__JOB__
Copy out the material word for word, from its start through the line that contains "Paul Lawson (48, 874)", including both ends. Omit the pictures.

..........

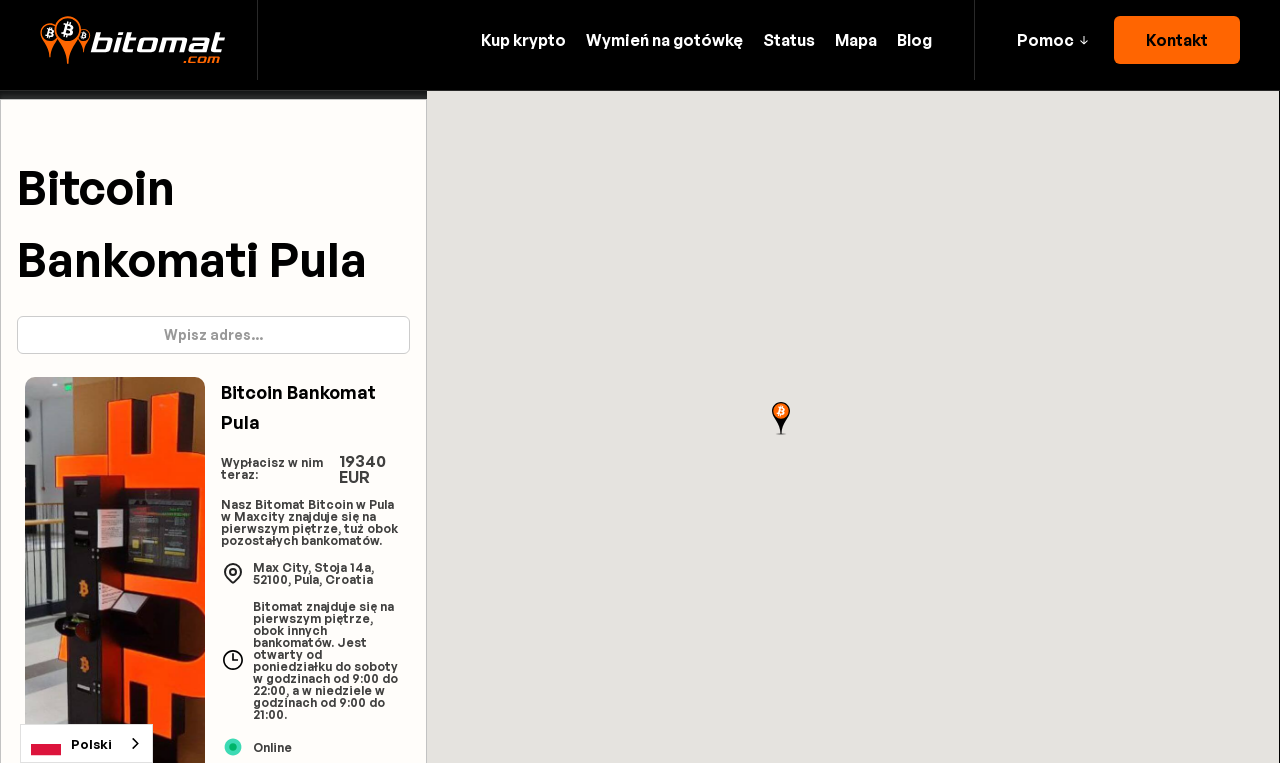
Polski (71, 744)
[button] (1052, 40)
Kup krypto (523, 40)
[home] (132, 40)
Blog (914, 40)
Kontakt (1177, 40)
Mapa (856, 40)
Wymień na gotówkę (664, 40)
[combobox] (86, 743)
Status (789, 40)
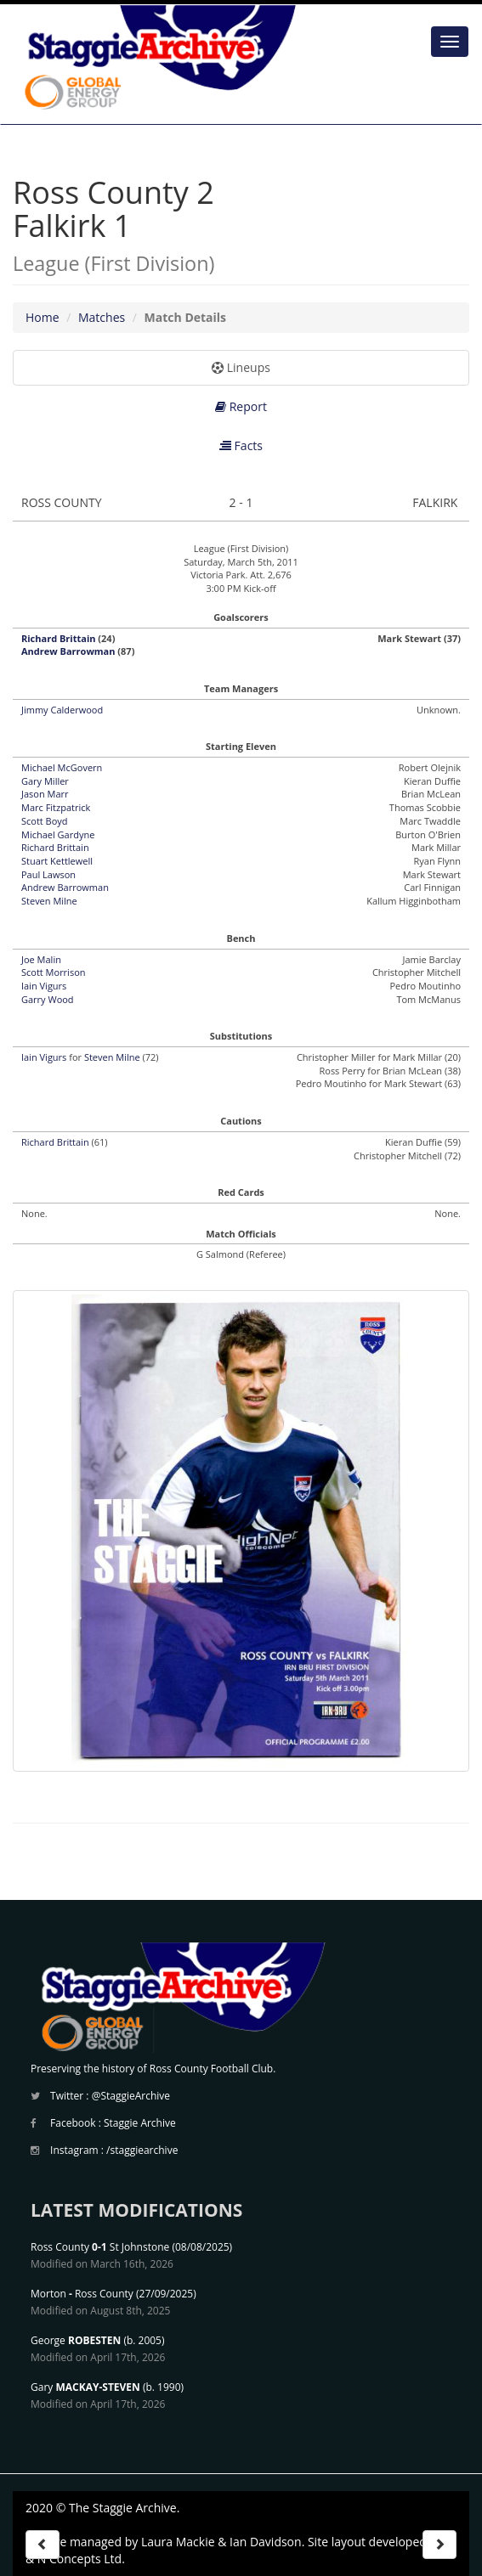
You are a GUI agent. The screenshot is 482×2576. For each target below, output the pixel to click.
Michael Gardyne (57, 834)
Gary (85, 2387)
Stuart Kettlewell (57, 860)
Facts (241, 445)
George (76, 2340)
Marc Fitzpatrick (55, 807)
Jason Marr (45, 793)
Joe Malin (41, 959)
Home (43, 317)
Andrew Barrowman (68, 651)
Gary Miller (45, 781)
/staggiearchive (142, 2150)
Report (241, 406)
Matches (101, 317)
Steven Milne (49, 900)
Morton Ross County (82, 2293)
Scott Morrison (53, 972)
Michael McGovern (61, 767)
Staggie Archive (140, 2123)
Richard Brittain (58, 638)
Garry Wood (47, 999)
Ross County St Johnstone (100, 2247)
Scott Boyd (44, 821)
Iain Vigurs (43, 985)
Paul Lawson (48, 874)
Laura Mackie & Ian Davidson (221, 2542)
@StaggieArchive (131, 2095)
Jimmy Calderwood (62, 709)
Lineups (241, 367)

..........

__REPLY TO THE EXERCISE__
Polski (71, 744)
[button] (1052, 40)
Kup krypto (523, 40)
[home] (132, 40)
Blog (914, 40)
Kontakt (1177, 40)
Mapa (856, 40)
Wymień na gotówkę (664, 40)
[combobox] (86, 743)
Status (789, 40)
You are a GUI agent. The screenshot is 482×2576. For each target below, output the pixel to click.
Michael Gardyne (57, 834)
Gary (85, 2387)
Stuart Kettlewell (57, 860)
Facts (241, 445)
George (76, 2340)
Marc Fitzpatrick (55, 807)
Jason Marr (45, 793)
Joe Malin (41, 959)
Home (43, 317)
Andrew Barrowman (68, 651)
Gary Miller (45, 781)
/staggiearchive (142, 2150)
Report (241, 406)
Matches (101, 317)
Steven Milne (49, 900)
Morton Ross County (82, 2293)
Scott Morrison (53, 972)
Michael McGovern (61, 767)
Staggie Archive (140, 2123)
Richard Brittain (58, 638)
Garry Wood (47, 999)
Ross County St Johnstone (100, 2247)
Scott Boyd (44, 821)
Iain Vigurs (43, 985)
Paul Lawson (48, 874)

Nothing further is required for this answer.